WHAT THE EXERCISE ASKS
Leaving out the images, please output every entry exactly as it appears.

Saved entries
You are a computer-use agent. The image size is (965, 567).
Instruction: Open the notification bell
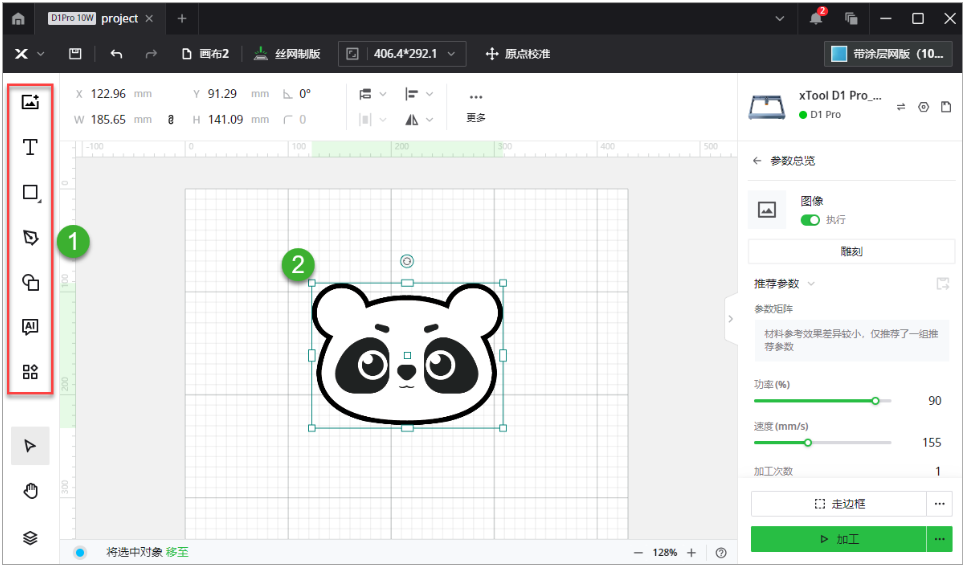click(x=816, y=18)
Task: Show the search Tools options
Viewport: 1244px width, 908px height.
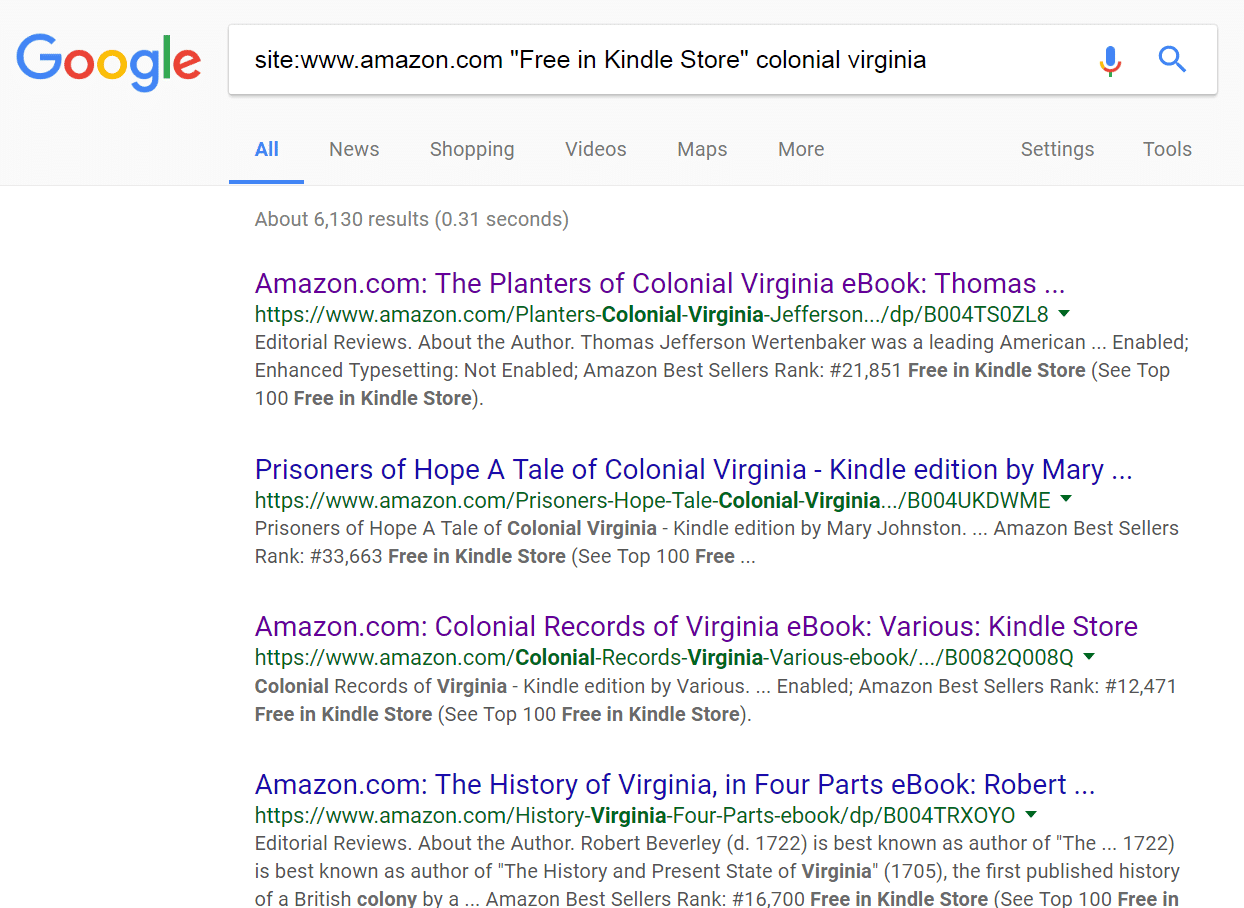Action: click(1167, 149)
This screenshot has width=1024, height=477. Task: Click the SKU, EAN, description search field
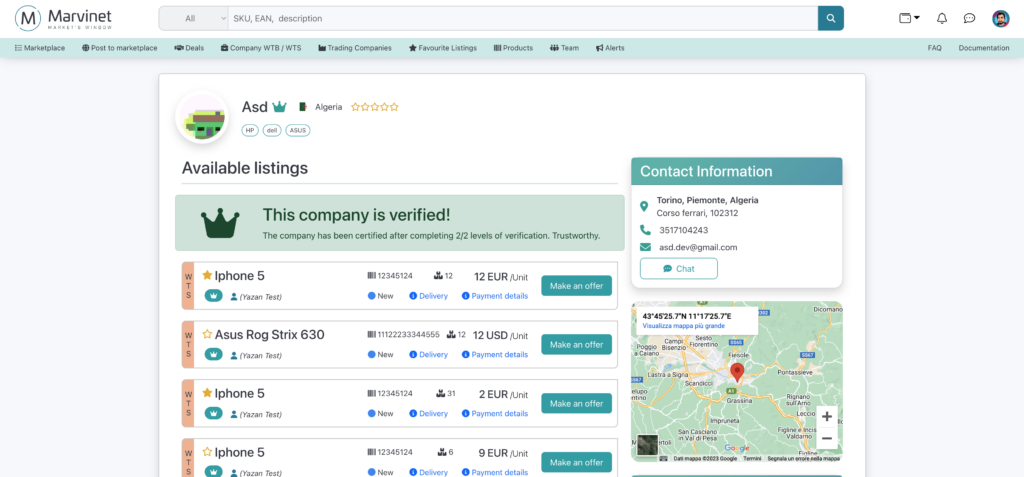pyautogui.click(x=520, y=18)
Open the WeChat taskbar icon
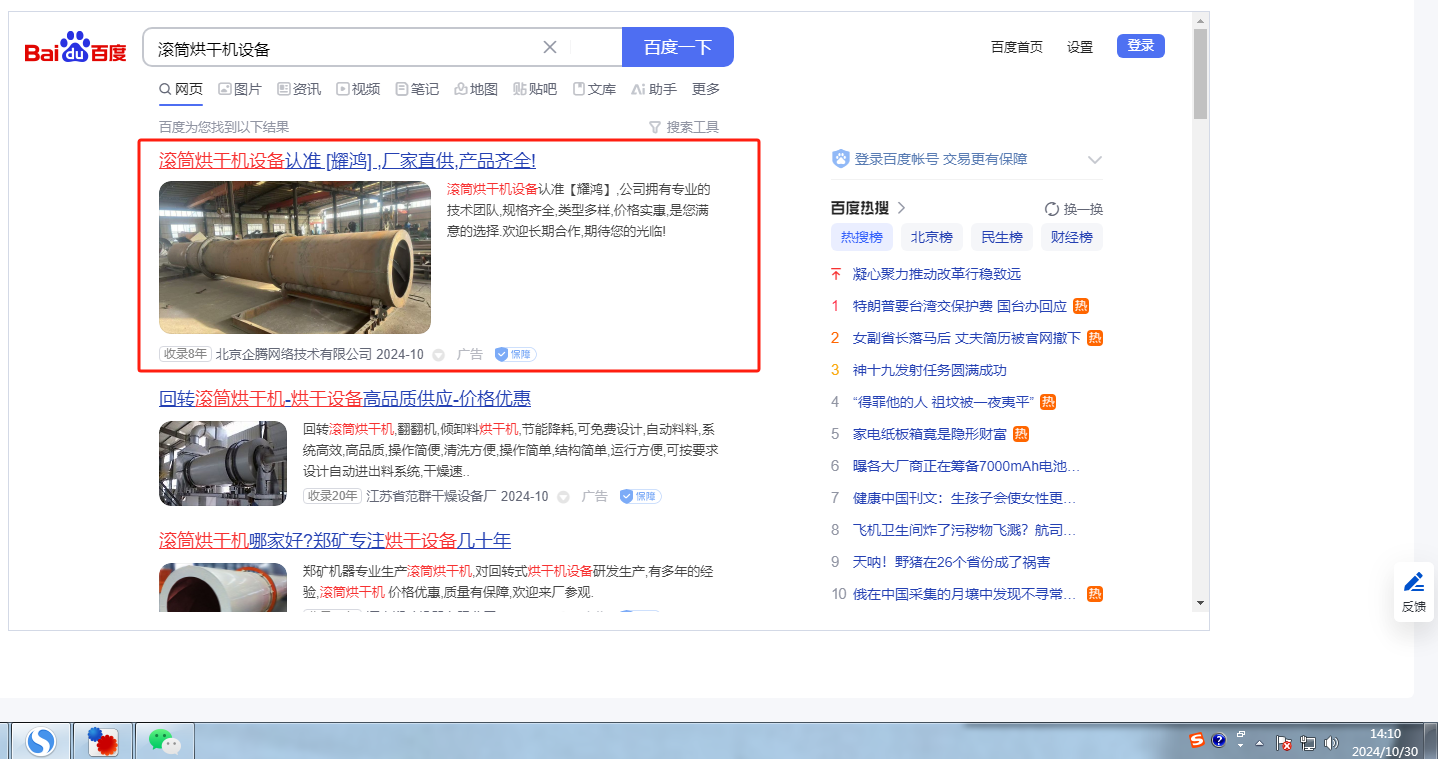 164,741
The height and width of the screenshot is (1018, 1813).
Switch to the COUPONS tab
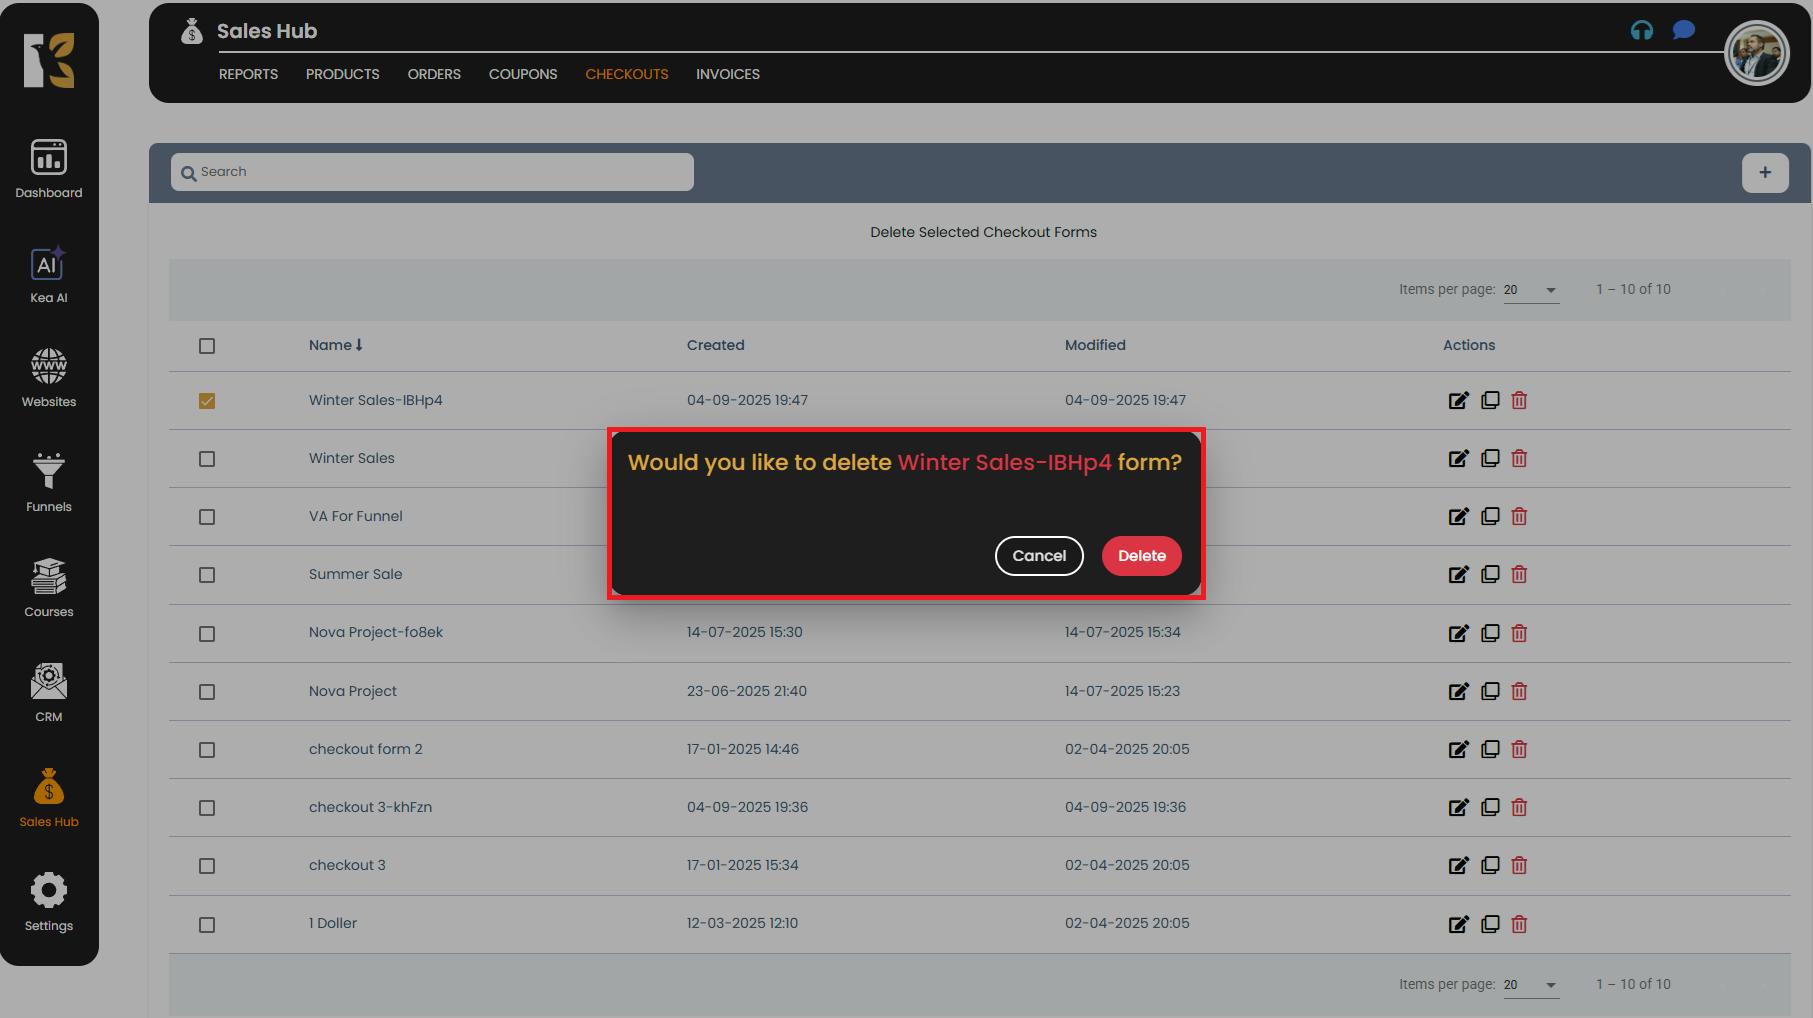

EXERCISE ANSWER
You are a computer-use agent. The image size is (965, 567).
Instruction: Open the notification bell
click(x=816, y=18)
Task: Show the search Tools options
Viewport: 1244px width, 908px height.
Action: click(1167, 149)
This screenshot has width=1024, height=477. Task: Click the SKU, EAN, description search field
pyautogui.click(x=520, y=18)
Open the WeChat taskbar icon
 164,741
The height and width of the screenshot is (1018, 1813).
Switch to the COUPONS tab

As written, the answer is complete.